Beyond the Aegean Sea a branch of the Arian stock had developed an independent civilization and civic life in small mountain cantons surrounded by the sea. The eye of the potentate of Asia looked no doubt with contempt on these unimportant communities, whose colonies in Asia and Africa had long been subject to him; on states of which each could put in the field no more than a few thousand warriors. The sea, which separated the Persian kingdom from the cantons of the Greeks, had already been crossed; the Persians had seen the mouths of the Danube; the straits of the Bosphorus and the Hellespont were in the power of Darius, the coasts of Thrace and the Greek states were subject to him; he had already planted a firm foot at the mouths of the Hebrus and the Strymon, and the prince of Macedonia paid him tribute. At his command Phenicians and Persians had investigated the coasts of the Aegean Sea, and of Hellas.

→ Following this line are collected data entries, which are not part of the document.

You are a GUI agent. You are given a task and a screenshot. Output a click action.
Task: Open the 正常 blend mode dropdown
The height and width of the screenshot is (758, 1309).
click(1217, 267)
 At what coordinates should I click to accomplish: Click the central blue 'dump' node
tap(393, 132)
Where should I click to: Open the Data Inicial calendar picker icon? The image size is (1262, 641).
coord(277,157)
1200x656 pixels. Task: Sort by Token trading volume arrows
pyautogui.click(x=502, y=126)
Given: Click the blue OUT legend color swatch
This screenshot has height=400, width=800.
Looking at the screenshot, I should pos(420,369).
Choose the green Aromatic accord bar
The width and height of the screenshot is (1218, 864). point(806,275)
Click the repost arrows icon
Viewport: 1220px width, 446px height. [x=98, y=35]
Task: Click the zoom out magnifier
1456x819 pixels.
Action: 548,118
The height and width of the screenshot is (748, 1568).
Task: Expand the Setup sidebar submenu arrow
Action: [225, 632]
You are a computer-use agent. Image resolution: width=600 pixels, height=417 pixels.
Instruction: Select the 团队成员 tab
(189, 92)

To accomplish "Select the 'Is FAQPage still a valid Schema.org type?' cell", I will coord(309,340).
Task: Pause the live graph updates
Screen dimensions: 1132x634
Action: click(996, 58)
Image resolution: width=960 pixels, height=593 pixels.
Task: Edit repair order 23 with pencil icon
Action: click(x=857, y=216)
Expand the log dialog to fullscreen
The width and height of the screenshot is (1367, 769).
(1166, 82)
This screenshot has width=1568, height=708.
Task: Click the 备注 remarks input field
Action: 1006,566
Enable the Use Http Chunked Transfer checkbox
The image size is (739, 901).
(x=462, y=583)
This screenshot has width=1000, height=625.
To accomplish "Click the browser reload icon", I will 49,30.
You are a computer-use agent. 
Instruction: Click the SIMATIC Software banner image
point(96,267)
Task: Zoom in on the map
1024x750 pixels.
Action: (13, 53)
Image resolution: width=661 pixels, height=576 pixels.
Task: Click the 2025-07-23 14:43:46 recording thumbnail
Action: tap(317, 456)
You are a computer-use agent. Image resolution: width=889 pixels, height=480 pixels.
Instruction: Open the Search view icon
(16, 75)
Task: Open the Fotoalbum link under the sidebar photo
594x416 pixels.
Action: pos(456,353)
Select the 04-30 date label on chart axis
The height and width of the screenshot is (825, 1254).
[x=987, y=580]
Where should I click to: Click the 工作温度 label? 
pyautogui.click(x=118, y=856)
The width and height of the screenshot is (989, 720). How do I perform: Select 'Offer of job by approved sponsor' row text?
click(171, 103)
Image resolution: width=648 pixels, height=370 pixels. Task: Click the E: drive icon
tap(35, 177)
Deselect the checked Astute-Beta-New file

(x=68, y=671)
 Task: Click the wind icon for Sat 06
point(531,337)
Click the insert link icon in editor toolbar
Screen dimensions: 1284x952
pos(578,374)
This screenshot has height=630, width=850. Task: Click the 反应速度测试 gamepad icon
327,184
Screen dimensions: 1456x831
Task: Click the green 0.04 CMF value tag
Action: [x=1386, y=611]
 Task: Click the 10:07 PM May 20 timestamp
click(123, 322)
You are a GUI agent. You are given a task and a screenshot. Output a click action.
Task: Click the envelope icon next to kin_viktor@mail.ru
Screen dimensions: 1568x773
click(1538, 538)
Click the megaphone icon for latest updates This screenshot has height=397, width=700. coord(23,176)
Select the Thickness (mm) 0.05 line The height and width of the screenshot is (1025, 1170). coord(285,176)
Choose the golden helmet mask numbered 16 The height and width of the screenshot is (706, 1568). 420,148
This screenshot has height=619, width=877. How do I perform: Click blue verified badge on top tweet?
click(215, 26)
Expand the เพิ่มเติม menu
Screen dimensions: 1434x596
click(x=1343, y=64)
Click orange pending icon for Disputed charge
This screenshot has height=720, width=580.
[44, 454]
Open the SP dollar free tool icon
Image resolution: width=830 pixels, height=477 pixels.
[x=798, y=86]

Was it possible that these small cantons, without political union or common interests, living in perpetual strife and feud, excited and torn by internal party contests in which there were almost as many views as men, whose exiles made their way to the lofty gates of the Persian monarch, whose princes were at pains to secure their dominions by vassalage to the great king, and join in leagues with him against their countrymen—was it possible that these cantons, in this position, would maintain their independence against Persia, and resist the attack of this universal empire,—the onset of Asia? Would the Greeks be bold enough to venture on such a hopeless struggle, to oppose the Persians, whose name was a terror to all their neighbours, and even to the Hellenes? Few, Herodotus tells us, could even bear the sight of the Persian cavalry, and Plato remarks that the minds of the Greeks were already enslaved to the Persians.
It was a question of decisive importance for the civilization and development of humanity; whether the new principle of communal government, which had been carried out in the Hellenic cantons, should be maintained, or pass into the vast limits of the Persian empire, and succumb to the authority of the king: state power and civic life, absolute authority and the will of the majority, abject obedience and conscious self-control, the masses and the individual—these were ranged opposite each other, and the balance was already turning in favour of overwhelming material force.
FOOTNOTES:
[499] Plut. "Artax." c. 13; Xenoph. "Cyri Inst." 8, 1, 40; "Anab." 1, 5, 8; Strabo, p. 734.
[500] Xenoph. "Cyri Inst." 8, 8, 17.
[501] Aeschyl. "Pers." 543; Xenophon, "Cyri Inst." 8, 8, 16.
[502] Herod. 1, 133; Heracleides of Cyme (Fragm. 2, ed. Müller) contests the excess of the king at table as well as of the officers and generals. Cf. Xenoph. "Cyri Inst." 5, 2, 17; 8, 8, 10; Strabo, p. 733, 734.